The FDPIC's proceedings against the Federal Tax Administration (FTA) in connection with the AEOI (lack of information for persons not formally affected but whose names are to be openly transmitted to the foreign authority making the request) are still pending before the Federal Administrative Court.

The activity report also includes information on the following formal and informal investigations conducted by the FDPIC:

  • Swiss International Air Lines. The FDPIC held discussions with Swiss to prevent any abuses after it was brought to the FDPIC’s attention that, by entering the last name, first name and booking number when logging into the ‘Swiss’ website, it was possible to retrieve a variety of personal data (first name, last name, date of birth, gender, nationality, place of residence, number and validity period of passport or ID card).

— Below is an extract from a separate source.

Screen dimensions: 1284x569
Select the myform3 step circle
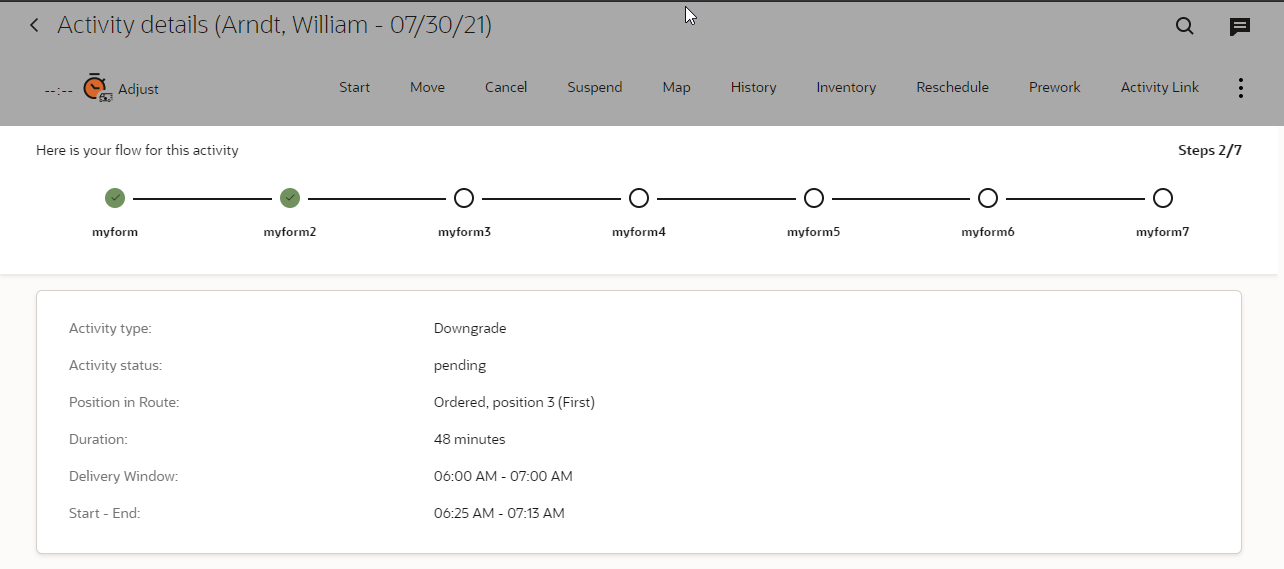click(464, 198)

  • Zentralstelle für Kreditinformation (ZEK). Loan applications and card applications which are rejected for reasons that bear no relation to the applicant’s creditworthiness or borrowing power must be erased from the database as soon as they are rejected. The FDPIC issued a recommendation to this effect to ZEK. ZEK accepted the FDPIC’s recommendation and will make the necessary changes. Otherwise, the FDPIC has found no data protection violations, allowing the FDPIC to conclude the proceedings without imposing any further measures.
  • Swisscom. The FDPIC was able to conclude its investigation following the data theft case at Swisscom in December 2017 to review potential risks of consequential losses caused by the reported data theft without taking any formal measures.

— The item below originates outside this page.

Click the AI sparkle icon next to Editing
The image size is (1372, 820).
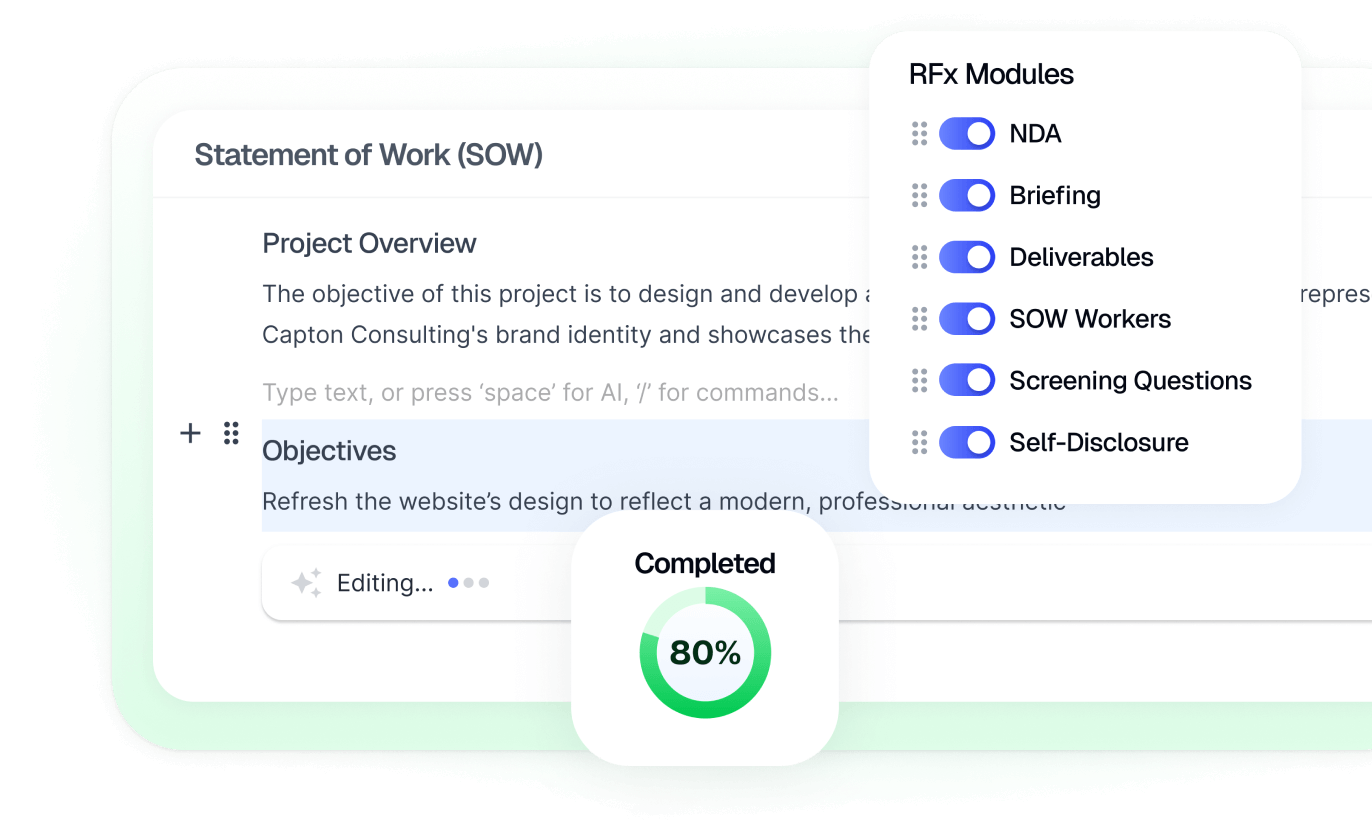click(306, 583)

  • EOS. Following a data theft at collection firm EOS Schweiz, the FDPIC opened a case investigation to clarify the data protection aspects of the suspected data theft. Since EOS has replaced the affected system with a new one, the procedure was concluded without taking any action or making any formal recommendation.
  • Tamedia. In July 2017, the online auction platform ricardo.ch, which shares its users’ data within the Tamedia group, changed its privacy statement. The FDPIC opened a formal procedure to investigate whether the consent contained in ricardo.ch's new data protection declaration was effective. Since then ricardo.ch has revised its privacy statement to coincide with the entry into force of the GDPR. The review of the revised data protection declaration is still in progress.

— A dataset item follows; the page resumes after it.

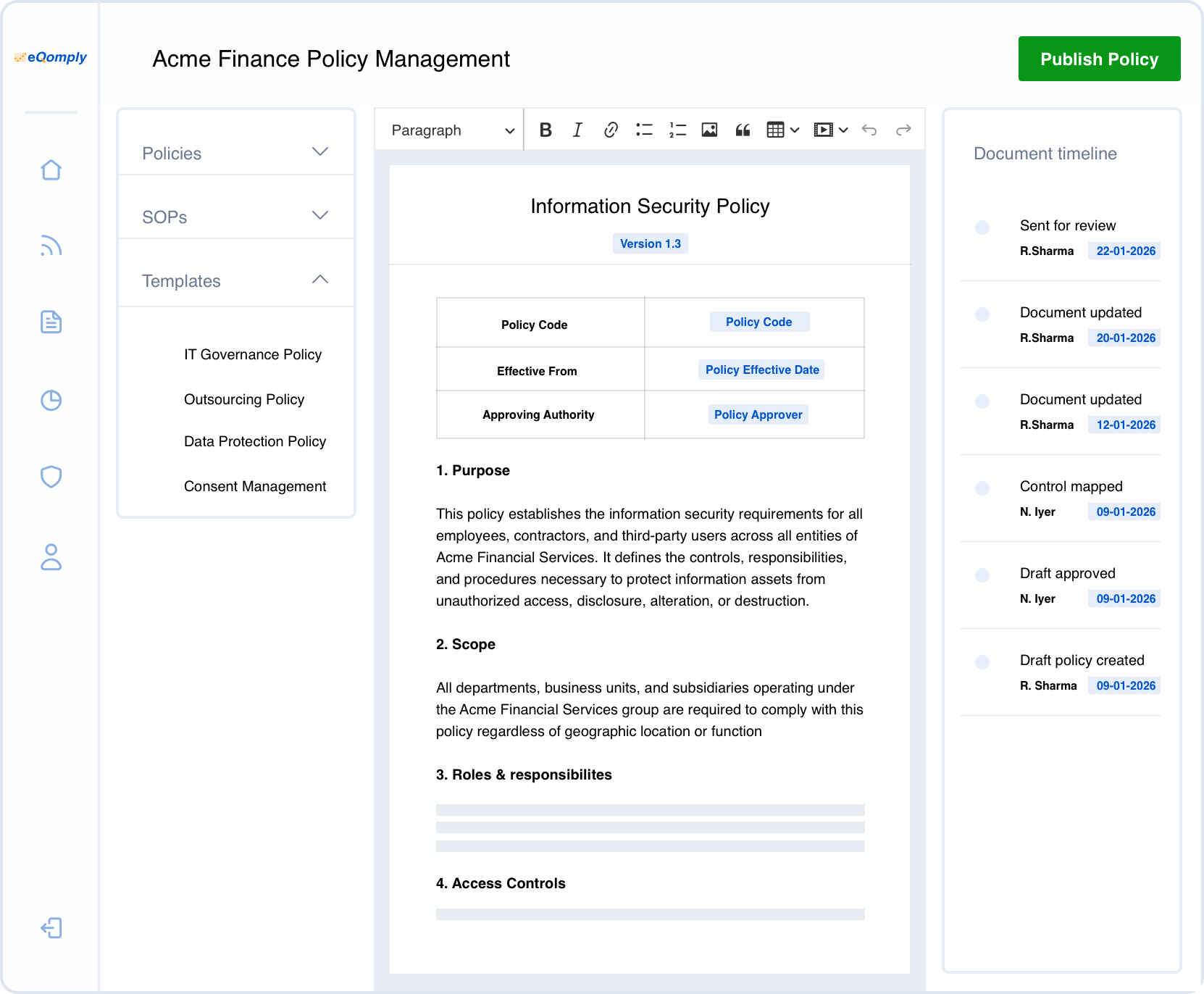This screenshot has height=994, width=1204.
Task: Open the Paragraph style dropdown
Action: (449, 130)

  • Decathlon. The sporting goods retailer made sales of goods contingent on the disclosure of customer data (e-mail address or telephone number). After the investigation began, Decathlon told the FDPIC that it would not make the sale of goods contingent upon the provision of this data anymore but would only collect it on a voluntary basis. The FDPIC concluded however that the information provided to customers by Decathlon is inconsistent and may create the impression that the data is still required in order to purchase goods.

In the Helsana+ judgment of 19 March 2019, the Federal Administrative Court stated that data processing for an illegal purpose is only unlawful under the FADP if it violates a norm which at least also aims to protect the personal privacy. The FDPIC interprets this decision as follows: “The Federal Administrative Court aims to restrain the FDPIC to some extent with respect to its dynamic interpretation of the 1992 FADP regarding to digital applications". However, the considerations of the Federal Administrative Court are not limited to digital applications, which “reveals the limits of this ageing piece of legislation". Both parties, Helsana and the FDPIC, have not contested the judgment.

Many employers decide, for cost-related or organisational reasons, to have their employees’ personal data processed abroad. Employees' consent to the outsourcing of their personal data “is not normally required and would not, in fact, have any validity”. However, it is necessary to provide employees with comprehensive and transparent information. This is true, but it should be noted that unlike other FDPIC declarations, consent is usually not required for the processing of particularly sensitive personal data and personality profiles, which are often involved in outsourcing.